26. September 2018 | Kategorie: Kreis Germersheim

Geschafft! Die Viertklässer nach der Ernte.
Fotos: v. privat

Bellheim – Strom kommt aus der Steckdose. Und Apfelsaft aus dem Discounter. Dass zumindest letzteres so nicht ganz stimmt, durften die Schüler der vierten Klassen Bellheimer Grundschule Bellheim.

Seit vielen Jahren stehen vor allem im Bereich des „Häßlich“ zahllose Apfel-, Birnen- und Mirabellenbäume vorwiegend im öffentlichen Raum und liefern Jahr für Jahr leckeres, urgewachsenenes Obst, das darauf wartet, abgeerntet, gegessen oder zu Marmelade und Saft verarbeitet zu werden.

Das passiert aber immer noch recht wenig. „Schade, wenn Bellheimer Obst einfach so verkommt“, dachten sich auch die Viertklässler und machten sich, bewaffnet mit Stecken, Leitern und Tüten kurzentschlossen auf in den Lannachweg, um die in diesem Jahr besonders zahlreich und üppig gewachsenen Äpfel und Birnen zu ernten.

Und die Kinder bewiesen ein immenses Durchhaltevermögen: Nach mehreren Stunden schweißtreibenden Schüttelns, Abpflückens, Auflesens kamen über 220 Kilo leckeres Bellheimer Streuobst zusammen. Einige der Äpfel hatten jedoch schon diese Phase nicht überstanden. Sie fielen hungrigen Erntehelfern zum Opfer, die überrascht waren, wie lecker und ursprünglich doch ein unbehandelter und schadstofffreier Apfel von vor der eigenen Haustür schmecken kann.

220 Kilo Äpfel und Birnen warten in der Kelterei auf ihre Verpressung.

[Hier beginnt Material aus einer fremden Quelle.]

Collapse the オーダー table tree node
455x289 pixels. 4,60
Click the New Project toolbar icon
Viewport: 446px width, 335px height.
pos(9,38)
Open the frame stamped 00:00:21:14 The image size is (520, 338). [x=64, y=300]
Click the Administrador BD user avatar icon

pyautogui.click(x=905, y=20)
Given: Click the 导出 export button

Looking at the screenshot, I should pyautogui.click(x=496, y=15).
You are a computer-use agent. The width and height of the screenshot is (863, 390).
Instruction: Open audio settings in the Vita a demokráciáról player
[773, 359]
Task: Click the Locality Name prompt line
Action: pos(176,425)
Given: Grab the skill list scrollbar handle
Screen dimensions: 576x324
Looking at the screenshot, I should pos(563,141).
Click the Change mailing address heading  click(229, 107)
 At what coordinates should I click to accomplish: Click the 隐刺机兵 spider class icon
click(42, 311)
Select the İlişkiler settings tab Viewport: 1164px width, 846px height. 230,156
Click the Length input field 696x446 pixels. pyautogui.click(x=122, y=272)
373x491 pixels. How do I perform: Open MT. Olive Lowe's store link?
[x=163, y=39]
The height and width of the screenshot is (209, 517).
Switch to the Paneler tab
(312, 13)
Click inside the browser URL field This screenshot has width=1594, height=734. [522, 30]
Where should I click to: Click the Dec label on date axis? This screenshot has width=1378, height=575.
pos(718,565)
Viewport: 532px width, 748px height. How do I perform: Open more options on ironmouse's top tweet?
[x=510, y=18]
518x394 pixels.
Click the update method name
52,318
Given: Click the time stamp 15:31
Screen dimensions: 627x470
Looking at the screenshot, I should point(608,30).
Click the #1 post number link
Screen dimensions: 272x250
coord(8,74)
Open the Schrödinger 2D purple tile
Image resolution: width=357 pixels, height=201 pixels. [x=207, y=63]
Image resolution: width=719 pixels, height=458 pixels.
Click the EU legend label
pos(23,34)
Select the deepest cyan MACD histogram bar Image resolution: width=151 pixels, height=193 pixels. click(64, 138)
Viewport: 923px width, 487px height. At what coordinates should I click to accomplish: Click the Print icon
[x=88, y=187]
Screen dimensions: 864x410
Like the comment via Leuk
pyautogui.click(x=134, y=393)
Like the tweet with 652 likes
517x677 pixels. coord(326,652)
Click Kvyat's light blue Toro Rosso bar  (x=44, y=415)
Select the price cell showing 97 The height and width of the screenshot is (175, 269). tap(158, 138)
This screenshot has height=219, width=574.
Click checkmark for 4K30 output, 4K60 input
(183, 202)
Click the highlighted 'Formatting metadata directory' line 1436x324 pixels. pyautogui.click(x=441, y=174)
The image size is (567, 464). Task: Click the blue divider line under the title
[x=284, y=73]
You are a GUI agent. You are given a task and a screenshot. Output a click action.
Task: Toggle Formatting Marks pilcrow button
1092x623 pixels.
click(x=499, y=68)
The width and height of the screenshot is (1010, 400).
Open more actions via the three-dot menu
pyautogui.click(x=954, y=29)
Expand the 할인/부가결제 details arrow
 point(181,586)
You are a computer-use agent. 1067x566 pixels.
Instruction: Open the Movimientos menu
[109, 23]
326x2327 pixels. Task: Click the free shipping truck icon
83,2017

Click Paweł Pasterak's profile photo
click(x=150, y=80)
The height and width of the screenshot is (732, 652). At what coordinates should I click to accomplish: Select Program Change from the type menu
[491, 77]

Der ganz überwiegende Teil landete jedoch in den Kisten der Herxheimer Kelterei „Saftomobil“, die sich darauf spezialisiert hat, auch kleinere Streuobstmengen beispielsweise von ehrenamtlichen Initiativen zu leckerem, unbehandelten und doch haltbarem Streuobstsaft zu verarbeiten.

Und so wanderten die Äpfel und Birnen wenige Stunden nach ihrer Ernte in der Kelterpresse. Herausgekommen sind 155 Liter feinster Bellheimer Streuobstsaft, der nun wieder zurück zum „Erzeuger“, also den Schülern der Grundschule Bellheim, gelangt ist.

Alle Teilnehmer waren sich einig: Diese ersten Liter Bellheimer Streuobstsafts werden nicht die letzten bleiben. Die Grundschule will zukünftig alljährlich diesen „Bellheimer Streuobsttag“ wiederholen.

Die Gemeinde hatte die Kosten für die Saftpressung übernommen, der Bauhof den Abtransport der Äpfel und die Anlieferung des Safts.

Die letzten der 31 Saftboxen werden vom Bellheimer Bauhof abgeladen.

 

Die Erntehelfer mit den ersten Bellheimer Streuobst-Saftboxen.

 

Was von den Äpfeln und Birnen übrig blieb: Leckeres Futter für Ziege und Rinder in der Region.